### Exercise prompt
Extract the lines that carry the string "computer" from the listing.

### Records for the task

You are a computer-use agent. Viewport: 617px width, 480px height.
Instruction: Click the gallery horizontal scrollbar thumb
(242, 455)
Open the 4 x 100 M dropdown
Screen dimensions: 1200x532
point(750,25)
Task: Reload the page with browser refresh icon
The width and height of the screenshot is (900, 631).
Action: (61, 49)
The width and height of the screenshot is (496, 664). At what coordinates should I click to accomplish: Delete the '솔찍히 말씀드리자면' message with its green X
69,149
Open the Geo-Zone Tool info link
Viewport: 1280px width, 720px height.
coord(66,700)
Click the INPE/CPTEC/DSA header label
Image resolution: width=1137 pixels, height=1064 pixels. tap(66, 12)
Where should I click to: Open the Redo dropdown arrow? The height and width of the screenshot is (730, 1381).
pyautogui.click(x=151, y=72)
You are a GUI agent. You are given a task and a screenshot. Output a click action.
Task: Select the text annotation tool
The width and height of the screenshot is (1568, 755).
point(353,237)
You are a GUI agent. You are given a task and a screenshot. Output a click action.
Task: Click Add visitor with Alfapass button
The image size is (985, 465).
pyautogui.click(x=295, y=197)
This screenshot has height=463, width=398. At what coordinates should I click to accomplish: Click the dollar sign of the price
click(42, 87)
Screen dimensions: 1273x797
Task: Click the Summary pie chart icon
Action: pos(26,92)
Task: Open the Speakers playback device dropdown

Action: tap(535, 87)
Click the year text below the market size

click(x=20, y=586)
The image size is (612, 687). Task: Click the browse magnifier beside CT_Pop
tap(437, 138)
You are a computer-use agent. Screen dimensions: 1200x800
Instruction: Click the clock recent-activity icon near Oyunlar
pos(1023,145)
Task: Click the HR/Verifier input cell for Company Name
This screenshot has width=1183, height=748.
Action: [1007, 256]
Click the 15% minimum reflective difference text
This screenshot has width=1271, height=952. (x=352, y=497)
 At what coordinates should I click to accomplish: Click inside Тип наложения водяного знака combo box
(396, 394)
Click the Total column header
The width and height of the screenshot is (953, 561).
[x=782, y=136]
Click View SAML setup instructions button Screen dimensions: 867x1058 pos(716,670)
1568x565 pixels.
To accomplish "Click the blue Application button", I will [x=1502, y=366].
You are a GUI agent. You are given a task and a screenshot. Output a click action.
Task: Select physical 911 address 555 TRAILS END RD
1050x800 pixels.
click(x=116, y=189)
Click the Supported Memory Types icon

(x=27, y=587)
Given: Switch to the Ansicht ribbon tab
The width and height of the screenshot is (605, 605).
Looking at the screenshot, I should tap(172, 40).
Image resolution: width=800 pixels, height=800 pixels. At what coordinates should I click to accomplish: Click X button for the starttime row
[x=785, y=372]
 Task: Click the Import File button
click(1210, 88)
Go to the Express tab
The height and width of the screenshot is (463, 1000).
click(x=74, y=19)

### Output of the task
You are a computer-use agent. Viewport: 617px width, 480px height.
You are a computer-use agent. Screen dimensions: 1200x800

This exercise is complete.